Arthur Thompson Cushing (February 10, 1869 – March 26, 1944) was a politician in Alberta, Canada and a municipal councillor in Edmonton. His brother, William Henry Cushing, was a mayor of Calgary, while another brother, Alfred Cushing, served as alderman in that city.

==Biography==
Cushing was born in Kenilworth, Ontario February 10, 1869. He was educated at Essec High School, and earned a B.A. from the University of Toronto in 1898. He moved to Edmonton in 1900 to manage his brother's lumber business. In 1902 he became manager of the Edmonton branch of Cushing Bros. Ltd., which he would manage until retiring in 1927. The same year, he married Annie Nelson, with whom he would have five children.

He first ran for office in the 1902 municipal election, when he finished third of five candidates in the race for alderman and was therefore one of three elected to the Edmonton Town Council for a two-year term. At the expiration of his term, at the 1904 election he chose to run for the public school board rather than seeking re-election as alderman. He was elected, and served for one year before running for mayor in the 1905 election. He was defeated by Charles May, and took a hiatus from politics.

He returned for the 1909 election, when he was again elected to the public school board, finishing first of seven candidates. He did not run for re-election at the conclusion of his two year term, devoting himself to the construction of a new factory in 1911. He was again elected to the board in the 1917 election, finishing third of seven candidates, but again declined to seek re-election after serving his two year term.

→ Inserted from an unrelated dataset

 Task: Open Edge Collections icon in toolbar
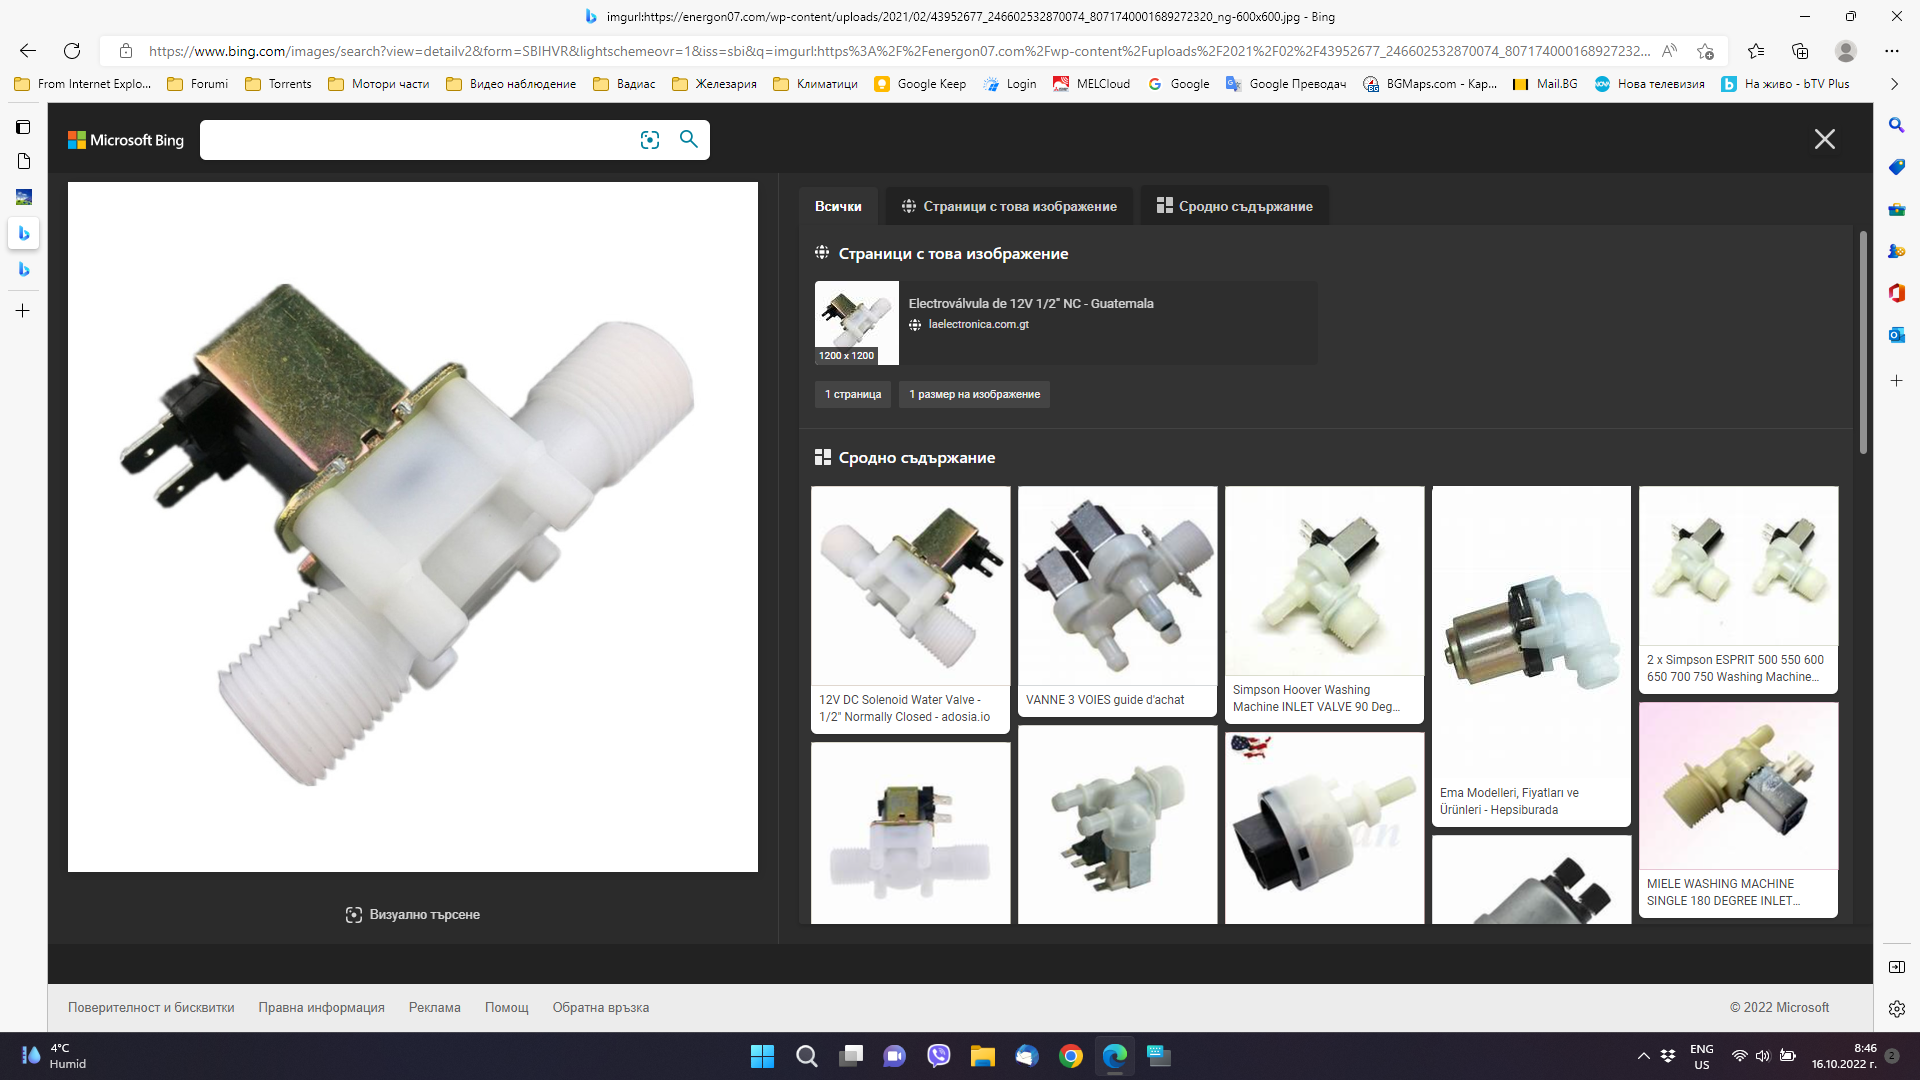coord(1800,51)
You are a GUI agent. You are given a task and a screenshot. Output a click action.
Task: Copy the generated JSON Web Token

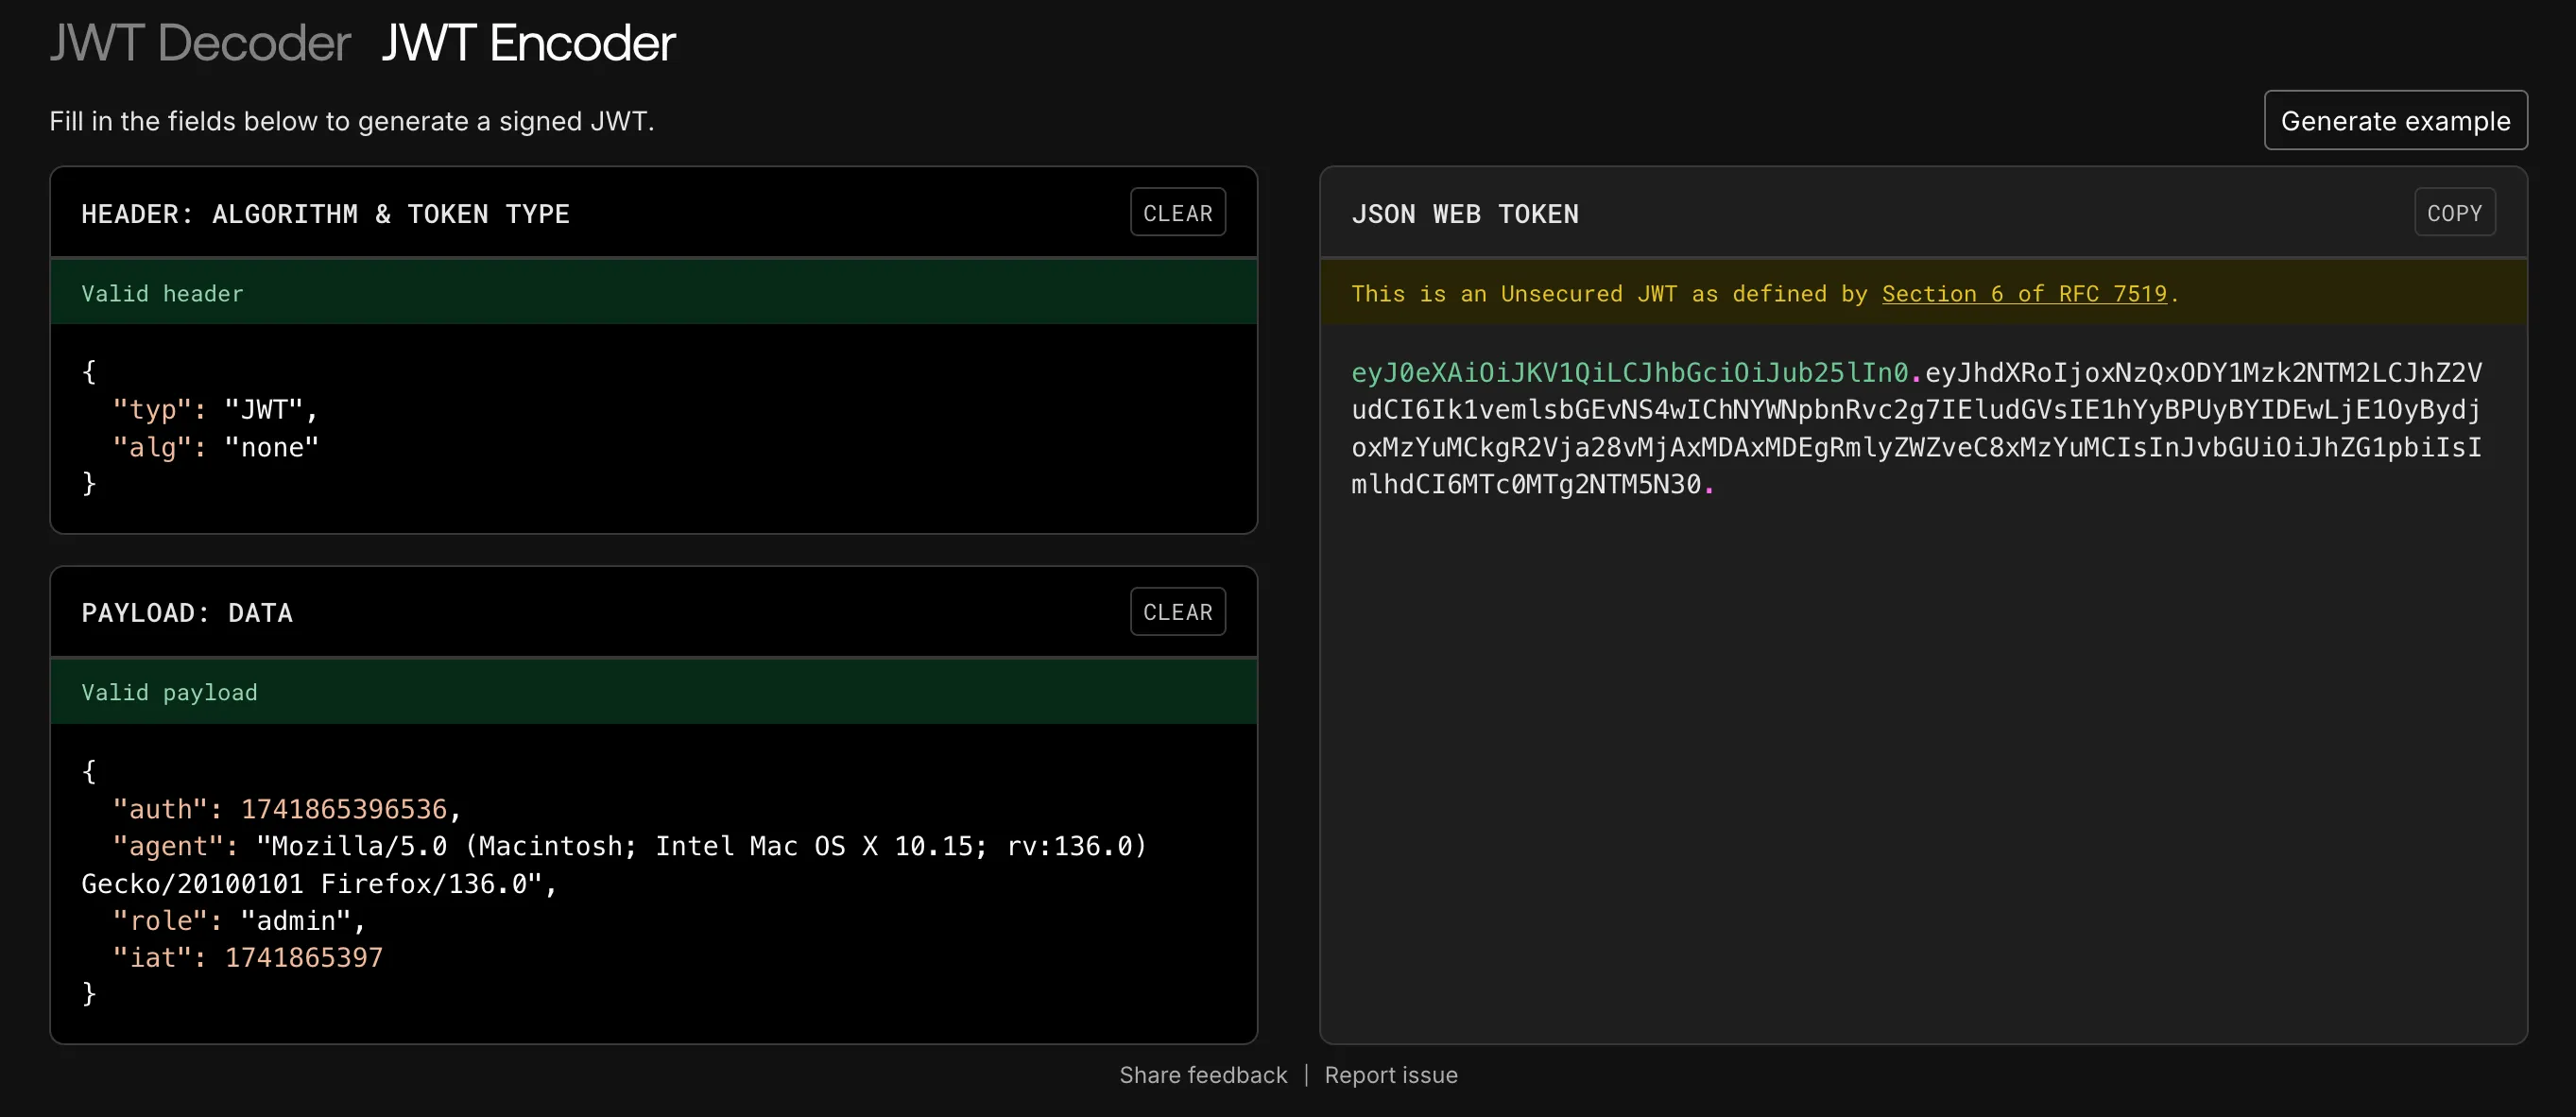coord(2455,212)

In the 1927 election, newly retired from his business, Arthur Cushing returned for a third and final stint as a school trustee. He was re-elected in the 1929 and 1931 elections. He did not seek re-election when his last term ended in 1933.

Cushing also served as the president of the Edmonton Board of Trade (now the Edmonton Chamber of Commerce) and the Edmonton Public Hospital. He died in Vancouver on March 26, 1944.